Atención, amantes del pescaito frito y de las tapas que antes eran asequibles: ya tenemos la explicación oficial de por qué la sardina te cuesta un 25 % más que el año pasado, el boquerón y la anchoa un 12 % y la gamba blanca un 10 %. ¿Inflación? ¿Intermediarios que se forran? ¿Especulación pura y dura? ¡Qué va! Según la última noticia de COPE, la culpa es… del calentamiento del mar.
Sí, has leído bien. El termómetro del Mediterráneo ha subido un poquito y, de repente, los peces de las lonjas alicantinas han decidido ponerse en huelga de capturas. “El aumento térmico del mar merma las capturas y encarece varias especies”, rezan los titulares con esa cara de solemnidad científica que solo se pone cuando hay que vender una justificación absurda.

Imagínate la escena en el fondo del mar: —Oye, sardina, ¿vienes a la lonja? —Ni de coña. Hoy el agua está a 24,3 grados. Yo solo salgo si está a 23,8. Que se jodan los humanos y paguen 25 % más. —¿Y tú, boquerón? —Yo igual. Además, la anchoa me ha dicho que este año solo se deja pescar si le suben el sueldo un 12 %.

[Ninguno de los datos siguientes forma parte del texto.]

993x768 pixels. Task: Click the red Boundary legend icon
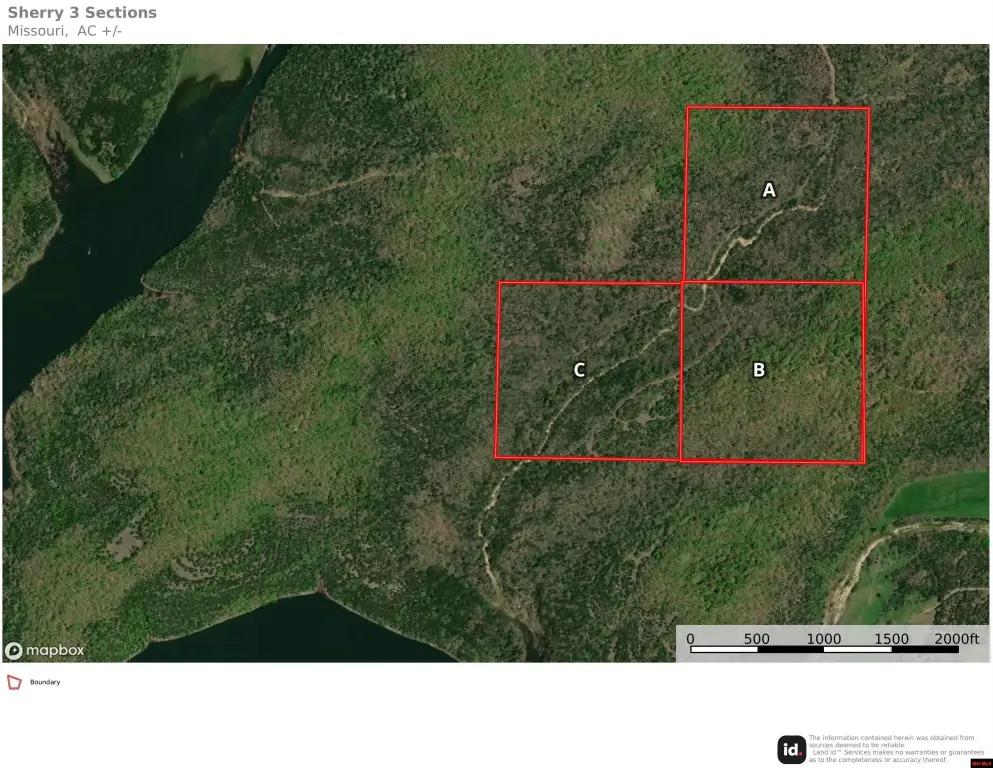[14, 682]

Genial. Ahora resulta que el cambio climático no solo derrite glaciares y genera huracanes, sino que también actúa como el departamento de marketing de los mayoristas. Antes, cuando el aceite subía, era “por la guerra de Ucrania”. Cuando el huevo se ponía por las nubes, “por la gripe aviar”. Cuando el café se disparaba, “por las sequías en Brasil”. Y ahora, cuando el pescado fresco te deja la cuenta como si hubieras comido en un restaurante con estrella Michelin, es “porque el mar está calentito”.

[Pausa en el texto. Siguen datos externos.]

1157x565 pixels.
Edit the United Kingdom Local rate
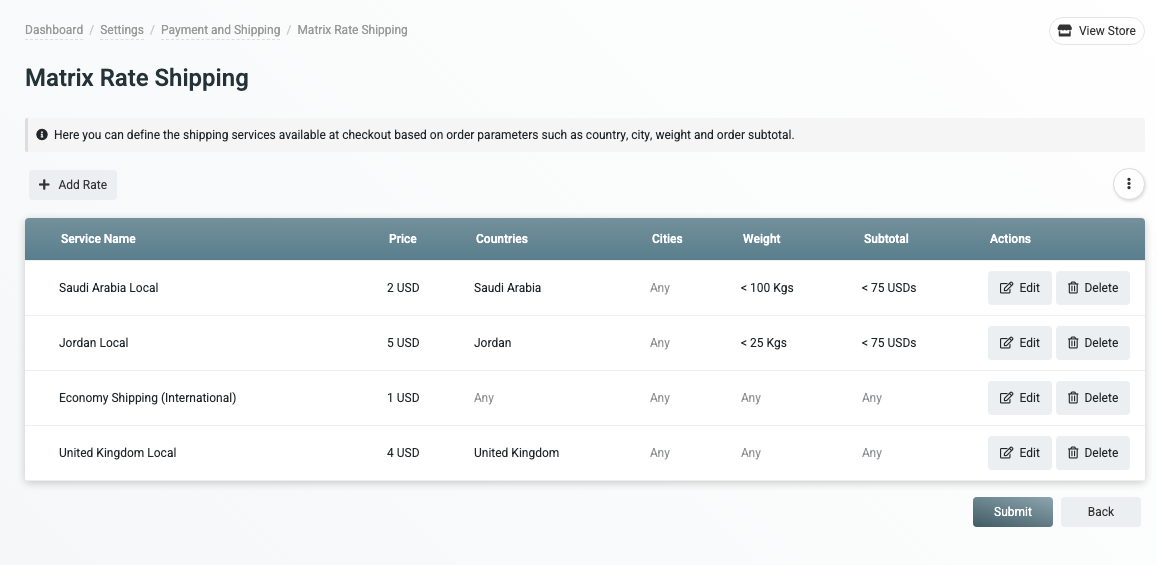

La belleza del argumento es que es irrefutable. ¿Quién va a discutir con la temperatura del agua? Nadie. Puedes quejarte de los márgenes comerciales, de la intermediación abusiva o de que en el supermercado te cobran el boquerón como si fuera oro blanco, pero el mar… el mar no tiene Twitter. El mar no da explicaciones. El mar simplemente “se calienta” y punto.
Mientras tanto, en las lonjas de Alicante, los pescadores miran el termómetro, se encogen de hombros y suben el precio. Y el consumidor, que solo quería unas sardinas a la plancha o un plato de gamba blanca, se queda mirando el ticket como quien contempla una obra de arte contemporáneo: “¿Esto es real o me están tomando el pelo de forma institucionalizada?”.
La respuesta, querido lector, es la segunda.
Así que la próxima vez que veas el cartel de “sardina 25 % más cara – culpa del calentamiento global”, no te enfades con el planeta. Enfádate con el sistema que ha encontrado la excusa más elegante y absurda del año para seguir exprimiéndote. Porque si el mar sigue subiendo de temperatura al ritmo que suben los precios, dentro de poco no solo no habrá sardinas… no habrá ni quien pueda pagarlas.
Y entonces sí que nos quedaremos todos fríos.